[DRBD-user] Promote secondary to primary fails in some situations

Tue Aug 28 10:43:50 CEST 2012

Hi,

this is old stuff, so I hope it's even still relevant. Some remarks inline.

On 08/06/2012 08:39 PM, Nik Martin wrote:
> 2 Storage Servers, named SAN-n1 and SAN-n2, with the following config:
> ...
>     on san01-n1 {

Uhm?

> First, my CIB:

It's a pacemaker config, but all the better!

> primitive ip_mgmt ocf:heartbeat:IPaddr2 \
>     params ip="172.16.5.10" cidr_netmask="24" \
>     op monitor interval="10s"

Hmm, wouldn't you want to specifiy on which NICs these should be bound?

> res_iSCSITarget_p_iscsitarget res_iSCSILogicalUnit_1 \
>     meta target-role="started"

I'm somewhat unfamiliar with this syntax.

I usually avoid target roles, though. On occasion, I observed pacemaker
refusing to fail over on failures because it wouldn't stop such
resources first, which was a requirement though.

This might be your problem.

> location cli-standby-rg_vmstore rg_vmstore \
>     rule $id="cli-standby-rule-rg_vmstore" -inf: #uname eq san01-n2

You really, really want to unmigrate/unstandby(?) this resource if you
want failover to work at all. This is definitely a problem.

All in all, your config looks fine, though.
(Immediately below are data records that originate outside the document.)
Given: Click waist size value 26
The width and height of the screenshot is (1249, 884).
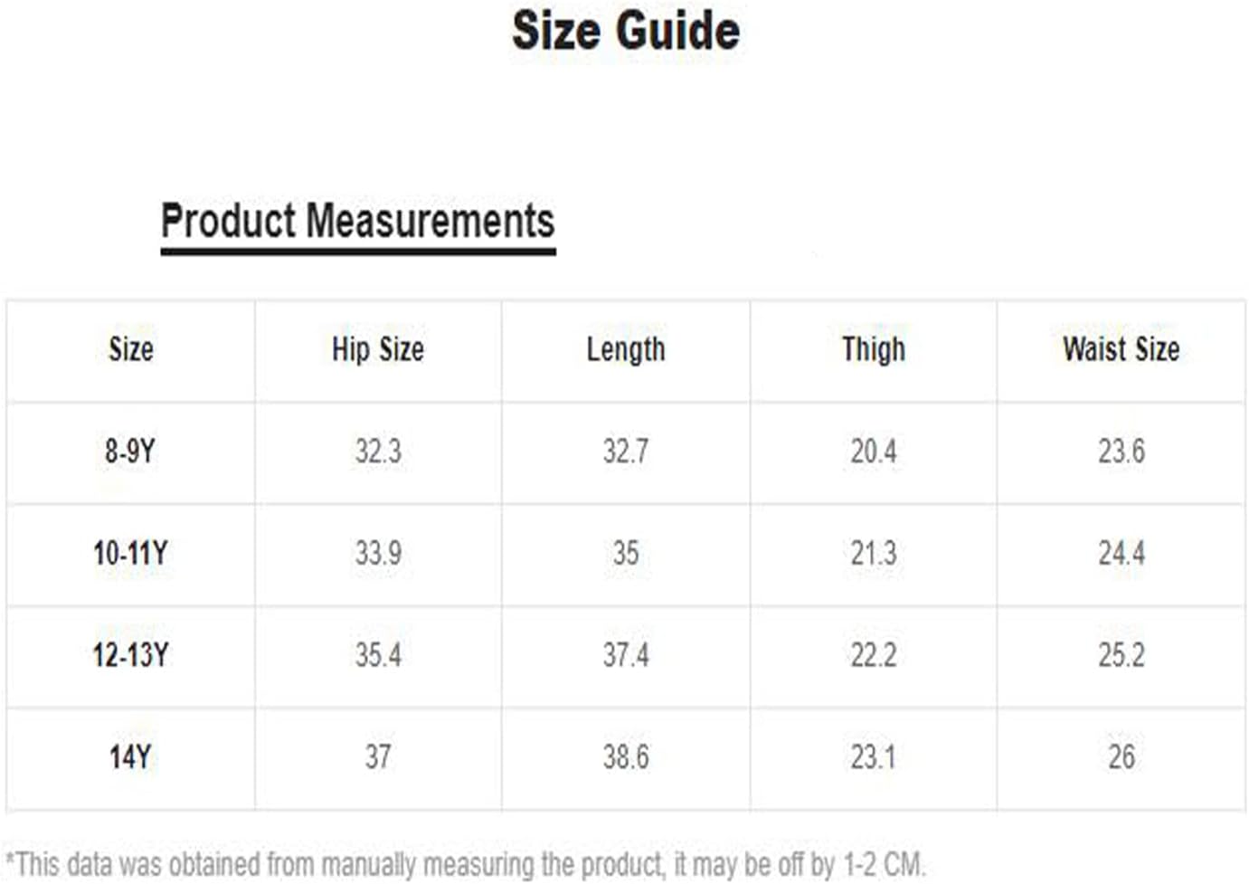Looking at the screenshot, I should 1121,757.
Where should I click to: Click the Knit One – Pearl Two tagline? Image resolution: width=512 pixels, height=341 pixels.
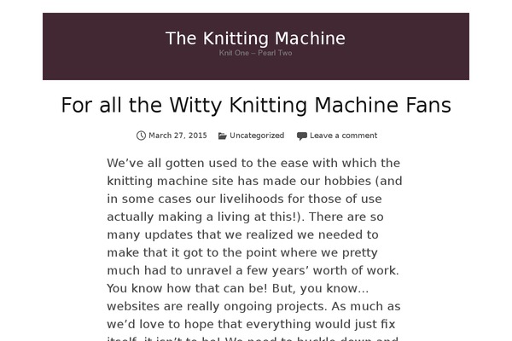click(255, 53)
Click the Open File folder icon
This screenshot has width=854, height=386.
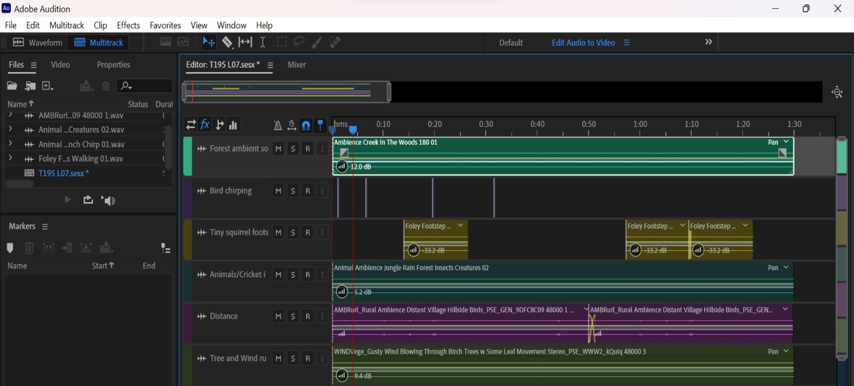point(12,86)
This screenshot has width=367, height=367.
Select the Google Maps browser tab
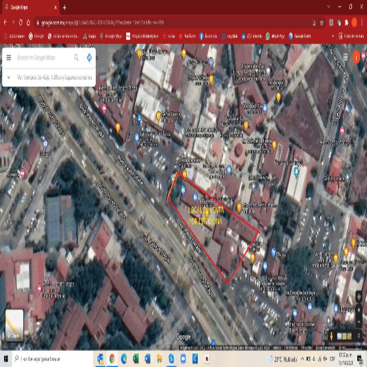click(x=29, y=7)

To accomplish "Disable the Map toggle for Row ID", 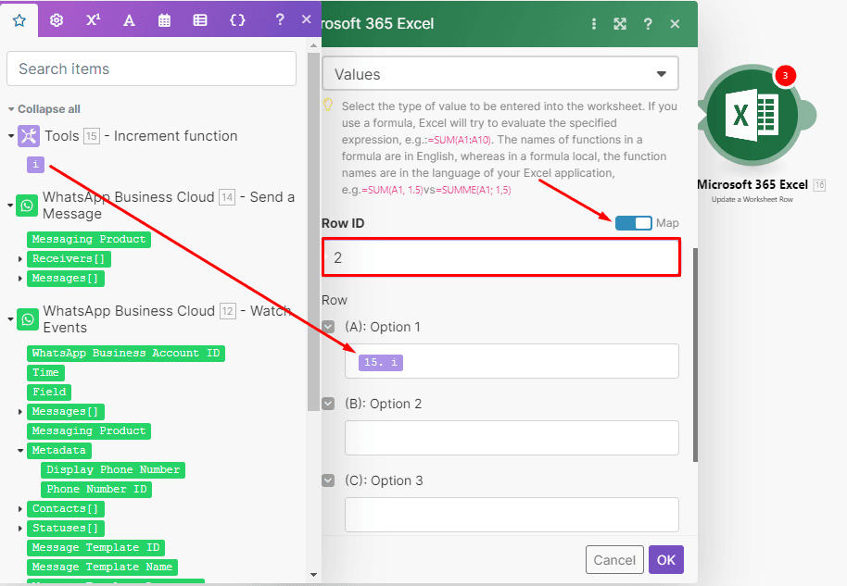I will (x=633, y=222).
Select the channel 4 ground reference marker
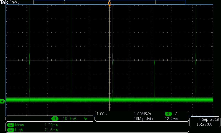Screen dimensions: 221x133 pyautogui.click(x=2, y=101)
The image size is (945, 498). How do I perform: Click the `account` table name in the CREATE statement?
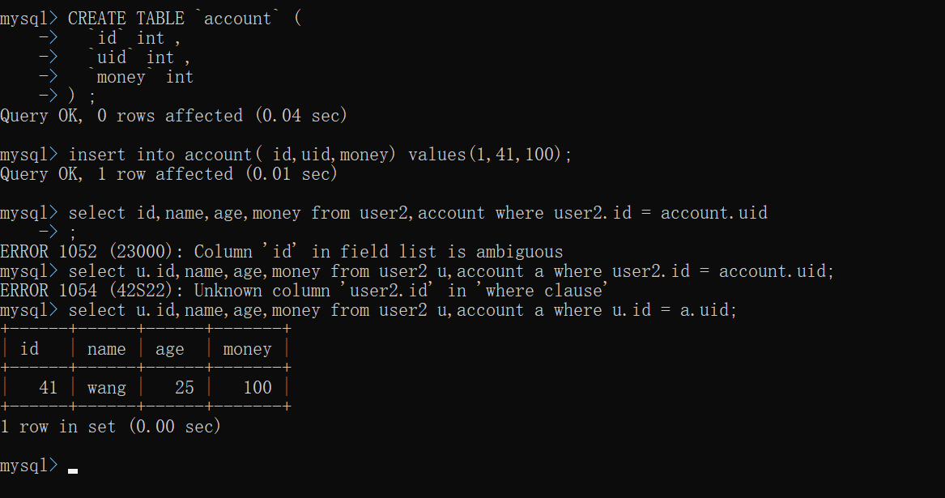(x=237, y=19)
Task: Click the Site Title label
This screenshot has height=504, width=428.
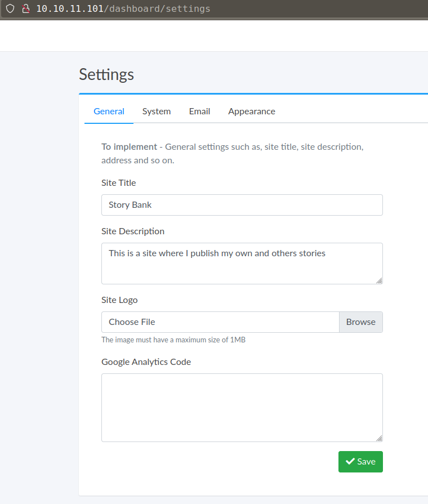Action: [119, 183]
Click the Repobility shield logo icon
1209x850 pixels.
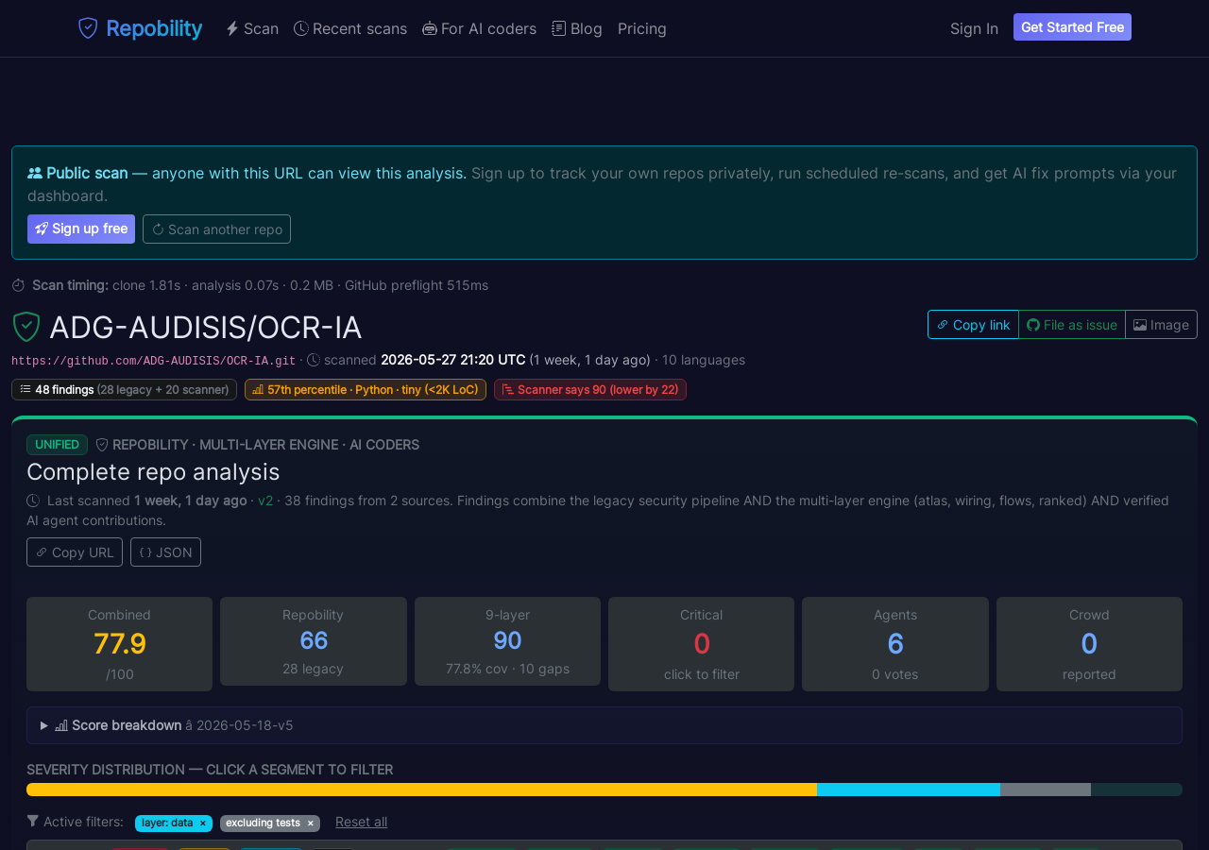pos(88,28)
> The failure mode which is not being handled properly by this
> configuration is the failure of the storage network interface on the
> Primary (relative to DRBD) node. DRBD communicates over the xover
> connection, so it remains in state Connected:Primary/Secondary if the
> network interface on the primary server dies.  What I see on the
> secondary unit is an error promoting drbd to primary, statting that
> there can only be pone primary.  So my question is how do I demote the
> primary to secondary when this failure mode occurs on either SAN Node? I
> don't see any demotion logic in the DRBD resource agent.

There is definitely demotion logic.

I suspect parts of your configuration (see above) prevent the CRM on the
failed node from stopping DRBD here. Please try and clean those up, then
repeat.

In addition: If you want failover to occur when your services are no
longer reachable, you may need to add ping resources that indicate to
(pacemaker on) your SAN that (even though the IPs are still available),
connectivity has been lost (e.g. broken cables, switch ports etc.).

HTH,
Felix